WHAT IS NEEDED - What lines of the data below include the word "browser"? Report them by copying each.

ENTRIES SHOWN -
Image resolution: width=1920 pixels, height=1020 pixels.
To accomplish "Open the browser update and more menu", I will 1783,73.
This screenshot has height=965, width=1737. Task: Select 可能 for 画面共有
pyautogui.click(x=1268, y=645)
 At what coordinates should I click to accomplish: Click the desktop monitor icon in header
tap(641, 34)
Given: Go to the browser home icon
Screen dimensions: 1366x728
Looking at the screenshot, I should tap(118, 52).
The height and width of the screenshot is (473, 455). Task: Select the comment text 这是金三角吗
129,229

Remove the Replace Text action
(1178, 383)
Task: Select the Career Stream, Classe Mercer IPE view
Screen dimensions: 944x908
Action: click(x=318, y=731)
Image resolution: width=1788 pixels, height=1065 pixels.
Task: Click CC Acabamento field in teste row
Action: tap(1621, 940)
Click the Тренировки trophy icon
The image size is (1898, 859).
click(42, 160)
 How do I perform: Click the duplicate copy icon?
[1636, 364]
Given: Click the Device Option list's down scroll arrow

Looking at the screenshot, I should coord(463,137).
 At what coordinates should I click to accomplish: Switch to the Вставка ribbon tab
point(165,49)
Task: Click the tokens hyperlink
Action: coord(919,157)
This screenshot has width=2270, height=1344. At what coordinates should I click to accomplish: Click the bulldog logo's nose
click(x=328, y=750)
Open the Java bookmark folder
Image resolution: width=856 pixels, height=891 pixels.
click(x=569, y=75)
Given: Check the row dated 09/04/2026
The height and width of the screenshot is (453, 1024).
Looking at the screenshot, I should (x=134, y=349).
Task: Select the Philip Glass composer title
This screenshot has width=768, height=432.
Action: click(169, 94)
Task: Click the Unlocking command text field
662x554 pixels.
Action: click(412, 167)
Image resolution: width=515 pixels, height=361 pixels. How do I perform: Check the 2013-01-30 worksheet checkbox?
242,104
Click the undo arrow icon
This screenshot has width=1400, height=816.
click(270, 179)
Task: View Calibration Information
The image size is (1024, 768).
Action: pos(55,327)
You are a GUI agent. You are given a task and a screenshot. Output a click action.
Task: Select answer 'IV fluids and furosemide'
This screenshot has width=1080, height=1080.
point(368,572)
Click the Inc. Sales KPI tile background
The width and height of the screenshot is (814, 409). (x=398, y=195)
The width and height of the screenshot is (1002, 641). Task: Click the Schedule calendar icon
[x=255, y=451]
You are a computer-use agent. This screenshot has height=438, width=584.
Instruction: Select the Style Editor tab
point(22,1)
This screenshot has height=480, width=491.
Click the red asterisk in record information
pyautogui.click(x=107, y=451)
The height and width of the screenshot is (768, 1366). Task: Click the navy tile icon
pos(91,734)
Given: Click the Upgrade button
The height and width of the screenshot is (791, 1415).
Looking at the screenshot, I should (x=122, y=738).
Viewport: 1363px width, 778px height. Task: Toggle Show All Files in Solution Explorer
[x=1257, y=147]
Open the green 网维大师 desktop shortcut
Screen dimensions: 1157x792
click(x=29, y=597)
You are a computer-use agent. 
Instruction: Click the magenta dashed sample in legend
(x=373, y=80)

PROBLEM SOLUTION -
To accomplish "Open the browser update and more menu", I will 1783,73.
Given: Go to the browser home icon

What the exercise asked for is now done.